Start of Provided entries

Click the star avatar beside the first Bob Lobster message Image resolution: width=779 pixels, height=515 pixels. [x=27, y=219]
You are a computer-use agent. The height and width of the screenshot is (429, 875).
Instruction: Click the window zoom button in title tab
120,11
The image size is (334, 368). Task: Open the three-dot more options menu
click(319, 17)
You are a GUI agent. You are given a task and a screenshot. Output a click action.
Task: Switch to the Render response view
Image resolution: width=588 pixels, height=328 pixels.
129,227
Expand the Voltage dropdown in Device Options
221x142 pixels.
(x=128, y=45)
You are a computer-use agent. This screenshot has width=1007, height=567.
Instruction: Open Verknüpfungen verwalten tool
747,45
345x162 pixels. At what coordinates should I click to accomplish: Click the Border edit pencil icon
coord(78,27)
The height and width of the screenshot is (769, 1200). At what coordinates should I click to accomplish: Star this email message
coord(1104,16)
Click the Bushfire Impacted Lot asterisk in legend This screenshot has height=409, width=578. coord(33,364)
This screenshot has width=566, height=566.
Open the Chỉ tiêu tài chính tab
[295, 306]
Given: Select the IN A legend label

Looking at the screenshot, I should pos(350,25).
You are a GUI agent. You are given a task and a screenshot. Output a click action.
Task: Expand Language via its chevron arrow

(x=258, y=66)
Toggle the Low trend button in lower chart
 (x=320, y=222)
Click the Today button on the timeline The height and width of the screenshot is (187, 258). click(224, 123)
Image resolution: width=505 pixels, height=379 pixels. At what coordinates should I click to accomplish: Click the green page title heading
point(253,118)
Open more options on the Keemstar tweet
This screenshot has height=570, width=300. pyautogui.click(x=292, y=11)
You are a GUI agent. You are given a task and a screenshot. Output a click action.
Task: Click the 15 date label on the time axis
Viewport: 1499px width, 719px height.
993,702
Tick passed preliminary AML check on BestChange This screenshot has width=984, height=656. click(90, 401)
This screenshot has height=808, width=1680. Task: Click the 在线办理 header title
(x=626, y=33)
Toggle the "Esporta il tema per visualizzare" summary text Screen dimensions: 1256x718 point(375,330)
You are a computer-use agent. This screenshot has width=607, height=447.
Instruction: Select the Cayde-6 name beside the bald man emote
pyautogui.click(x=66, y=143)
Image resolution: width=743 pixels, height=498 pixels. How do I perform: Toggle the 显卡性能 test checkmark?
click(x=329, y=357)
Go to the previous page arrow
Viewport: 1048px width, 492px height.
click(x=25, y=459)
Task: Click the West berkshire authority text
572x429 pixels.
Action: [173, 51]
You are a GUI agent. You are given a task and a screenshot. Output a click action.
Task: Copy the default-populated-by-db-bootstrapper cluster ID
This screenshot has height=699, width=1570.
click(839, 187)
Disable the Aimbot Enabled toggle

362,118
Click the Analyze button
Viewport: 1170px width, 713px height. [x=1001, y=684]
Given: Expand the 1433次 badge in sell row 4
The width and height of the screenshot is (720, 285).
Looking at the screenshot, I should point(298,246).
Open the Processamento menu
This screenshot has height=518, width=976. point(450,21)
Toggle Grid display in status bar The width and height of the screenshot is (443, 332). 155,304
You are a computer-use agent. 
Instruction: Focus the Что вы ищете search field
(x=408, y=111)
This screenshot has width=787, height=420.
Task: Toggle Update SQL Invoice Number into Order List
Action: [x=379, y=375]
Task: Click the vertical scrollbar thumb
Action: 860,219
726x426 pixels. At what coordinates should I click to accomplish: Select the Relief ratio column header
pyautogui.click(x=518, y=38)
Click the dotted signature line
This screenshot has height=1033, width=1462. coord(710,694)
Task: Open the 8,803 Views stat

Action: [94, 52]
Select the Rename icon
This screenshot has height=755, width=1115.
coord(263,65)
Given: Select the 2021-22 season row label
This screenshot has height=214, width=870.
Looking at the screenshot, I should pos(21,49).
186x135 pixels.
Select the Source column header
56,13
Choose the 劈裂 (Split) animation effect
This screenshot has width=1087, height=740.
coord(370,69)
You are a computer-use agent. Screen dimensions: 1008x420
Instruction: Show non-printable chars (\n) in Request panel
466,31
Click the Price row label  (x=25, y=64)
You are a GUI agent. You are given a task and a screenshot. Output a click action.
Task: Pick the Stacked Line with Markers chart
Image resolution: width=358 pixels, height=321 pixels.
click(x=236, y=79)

End of Provided entries

**Problem to solve:** Once you have read the listing, retype it in full, word for word.

**Response below:**
Click the star avatar beside the first Bob Lobster message Image resolution: width=779 pixels, height=515 pixels. [x=27, y=219]
You are a computer-use agent. The height and width of the screenshot is (429, 875).
Instruction: Click the window zoom button in title tab
120,11
The image size is (334, 368). Task: Open the three-dot more options menu
click(319, 17)
You are a GUI agent. You are given a task and a screenshot. Output a click action.
Task: Switch to the Render response view
Image resolution: width=588 pixels, height=328 pixels.
129,227
Expand the Voltage dropdown in Device Options
221x142 pixels.
(x=128, y=45)
You are a computer-use agent. This screenshot has width=1007, height=567.
Instruction: Open Verknüpfungen verwalten tool
747,45
345x162 pixels. At what coordinates should I click to accomplish: Click the Border edit pencil icon
coord(78,27)
The height and width of the screenshot is (769, 1200). At what coordinates should I click to accomplish: Star this email message
coord(1104,16)
Click the Bushfire Impacted Lot asterisk in legend This screenshot has height=409, width=578. coord(33,364)
This screenshot has width=566, height=566.
Open the Chỉ tiêu tài chính tab
[295, 306]
Given: Select the IN A legend label

Looking at the screenshot, I should pos(350,25).
You are a GUI agent. You are given a task and a screenshot. Output a click action.
Task: Expand Language via its chevron arrow

(x=258, y=66)
Toggle the Low trend button in lower chart
 (x=320, y=222)
Click the Today button on the timeline The height and width of the screenshot is (187, 258). click(224, 123)
Image resolution: width=505 pixels, height=379 pixels. At what coordinates should I click to accomplish: Click the green page title heading
point(253,118)
Open more options on the Keemstar tweet
This screenshot has height=570, width=300. pyautogui.click(x=292, y=11)
You are a GUI agent. You are given a task and a screenshot. Output a click action.
Task: Click the 15 date label on the time axis
Viewport: 1499px width, 719px height.
993,702
Tick passed preliminary AML check on BestChange This screenshot has width=984, height=656. click(90, 401)
This screenshot has height=808, width=1680. Task: Click the 在线办理 header title
(x=626, y=33)
Toggle the "Esporta il tema per visualizzare" summary text Screen dimensions: 1256x718 point(375,330)
You are a computer-use agent. This screenshot has width=607, height=447.
Instruction: Select the Cayde-6 name beside the bald man emote
pyautogui.click(x=66, y=143)
Image resolution: width=743 pixels, height=498 pixels. How do I perform: Toggle the 显卡性能 test checkmark?
click(x=329, y=357)
Go to the previous page arrow
Viewport: 1048px width, 492px height.
click(x=25, y=459)
Task: Click the West berkshire authority text
572x429 pixels.
Action: [173, 51]
You are a GUI agent. You are given a task and a screenshot. Output a click action.
Task: Copy the default-populated-by-db-bootstrapper cluster ID
This screenshot has height=699, width=1570.
click(839, 187)
Disable the Aimbot Enabled toggle

362,118
Click the Analyze button
Viewport: 1170px width, 713px height. [x=1001, y=684]
Given: Expand the 1433次 badge in sell row 4
The width and height of the screenshot is (720, 285).
Looking at the screenshot, I should point(298,246).
Open the Processamento menu
This screenshot has height=518, width=976. point(450,21)
Toggle Grid display in status bar The width and height of the screenshot is (443, 332). 155,304
You are a computer-use agent. 
Instruction: Focus the Что вы ищете search field
(x=408, y=111)
This screenshot has width=787, height=420.
Task: Toggle Update SQL Invoice Number into Order List
Action: [x=379, y=375]
Task: Click the vertical scrollbar thumb
Action: 860,219
726x426 pixels. At what coordinates should I click to accomplish: Select the Relief ratio column header
pyautogui.click(x=518, y=38)
Click the dotted signature line
This screenshot has height=1033, width=1462. coord(710,694)
Task: Open the 8,803 Views stat

Action: [94, 52]
Select the Rename icon
This screenshot has height=755, width=1115.
coord(263,65)
Given: Select the 2021-22 season row label
This screenshot has height=214, width=870.
Looking at the screenshot, I should pos(21,49).
186x135 pixels.
Select the Source column header
56,13
Choose the 劈裂 (Split) animation effect
This screenshot has width=1087, height=740.
coord(370,69)
You are a computer-use agent. Screen dimensions: 1008x420
Instruction: Show non-printable chars (\n) in Request panel
466,31
Click the Price row label  (x=25, y=64)
You are a GUI agent. You are given a task and a screenshot. Output a click action.
Task: Pick the Stacked Line with Markers chart
Image resolution: width=358 pixels, height=321 pixels.
click(x=236, y=79)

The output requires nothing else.